Die Art der Wahl des ORF-Stiftungsrats ist abscheulich. Sie verdichtet alle Schwächen eines Parteienstaates, der die Demokratie gefangen hält: Mauschelei, Machtpolitik statt Inhaltsfortschritt, Postenschacher. Dass dieses Gremium einerseits deshalb, andererseits trotzdem Lothar Lockl zu seinem Vorsitzenden wählt, ist aber ein Zeichen, dass die Mitglieder zumindest in Summe verstehen, dass es so nicht weitergehen kann. Denn sie haben ohne Gegenstimme einen gekürt, der die Schwächen des Systems kennt und sie auch benennt. Ungeachtet aller öffentlichen Schweige-Diplomatie im Vorfeld und Antwortverweigerung nach der Wahl wird Lockl diese Haltung nicht ändern. Er weiß, dass die größte Schwäche der ORF-Kontrolle darin besteht, sich einen Sitz darin leisten zu müssen. Das entspringt nicht nur dem Umstand, dass die Aufgabe – ernst genommen – zwar aufwändig, aber ein unbezahltes Ehrenamt ist. Insbesondere für einschlägige Experten entstehen daraus auch zahlreiche Unvereinbarkeiten. Darüber hinaus wirkt die zwangsläufige Zuordnung in eine Partei für viele geradezu rufschädigend. Letzteres hat den Grünen Lockl jedoch erst in diese Position gebracht, darf ihn also nicht bekümmern, ist aber Teil des Systems, das er verändern muss.

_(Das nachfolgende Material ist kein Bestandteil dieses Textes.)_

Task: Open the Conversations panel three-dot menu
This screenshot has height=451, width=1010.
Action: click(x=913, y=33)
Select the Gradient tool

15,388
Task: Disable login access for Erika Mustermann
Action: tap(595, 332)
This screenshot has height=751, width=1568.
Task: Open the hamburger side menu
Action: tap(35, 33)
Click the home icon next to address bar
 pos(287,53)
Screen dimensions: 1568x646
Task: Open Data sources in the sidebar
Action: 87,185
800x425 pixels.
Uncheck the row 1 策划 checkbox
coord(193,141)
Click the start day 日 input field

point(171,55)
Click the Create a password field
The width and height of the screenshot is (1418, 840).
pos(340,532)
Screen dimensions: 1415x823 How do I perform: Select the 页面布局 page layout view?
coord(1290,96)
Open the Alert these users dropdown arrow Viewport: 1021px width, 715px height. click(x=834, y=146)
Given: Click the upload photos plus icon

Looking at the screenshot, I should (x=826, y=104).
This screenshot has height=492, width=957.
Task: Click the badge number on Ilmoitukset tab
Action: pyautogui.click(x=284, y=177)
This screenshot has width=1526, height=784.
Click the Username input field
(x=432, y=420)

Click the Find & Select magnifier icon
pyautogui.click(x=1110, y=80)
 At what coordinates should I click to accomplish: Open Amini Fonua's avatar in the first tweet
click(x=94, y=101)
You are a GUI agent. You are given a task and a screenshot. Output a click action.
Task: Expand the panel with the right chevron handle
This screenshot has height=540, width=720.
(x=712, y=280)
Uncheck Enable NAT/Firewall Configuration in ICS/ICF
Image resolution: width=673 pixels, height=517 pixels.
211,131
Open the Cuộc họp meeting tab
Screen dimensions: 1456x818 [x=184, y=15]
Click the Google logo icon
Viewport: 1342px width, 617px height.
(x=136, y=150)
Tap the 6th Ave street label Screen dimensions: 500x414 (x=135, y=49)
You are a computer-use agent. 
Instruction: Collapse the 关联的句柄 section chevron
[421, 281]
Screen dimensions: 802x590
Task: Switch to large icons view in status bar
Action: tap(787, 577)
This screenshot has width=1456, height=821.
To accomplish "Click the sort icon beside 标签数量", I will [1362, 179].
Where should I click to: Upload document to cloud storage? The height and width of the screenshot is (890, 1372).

Kraft seiner Funktion hat er dazu keine Möglichkeiten. Die reale Macht des Vorsitzes ist heute so beschränkt wie selten zuvor. Denn die Mehrheit der ÖVP geht über die ihr offen zugeordneten Personen hinaus. Allerhöchstens für die zwei Drittel zu einer Abwahl des Generalintendanten benötigte sie Schützenhilfe ihres Koalitionspartners in der Bundesregierung. Die Macht des Stiftungsratsvorsitzenden besteht vor allem in seiner Möglichkeit der öffentlichen Präsenz. Wenn Lothar Lockl etwas zum Besseren verändern will, erhält er die größtmögliche Reichweite, die es in Österreich gibt. Sämtliche Massenmedien, voran die ORF-Information, wären seine Lautsprecher. Aus dieser Perspektive ist die nahezu einstimmige Wahl des neuen Chef-Aufpassers unseres (!) Milliarden-Unternehmens neben dem größtmöglichen Vertrauensvorschuss der maximale persönliche Veränderungsdruck für Lockl. Denn auch die Grünen haben sich – kaum in der Regierung – am unsäglichen ORF-Ränkespiel beteiligt.
Statt der traditionell hundert Tage Schonfrist für einen Neuen empfiehlt sich diesmal die Dauer einer Buchlektüre. Zur Auswahl stehen Ernst Blochs „Das Prinzip Hoffnung“ und Peter Handkes „Als das Wünschen noch geholfen hat“.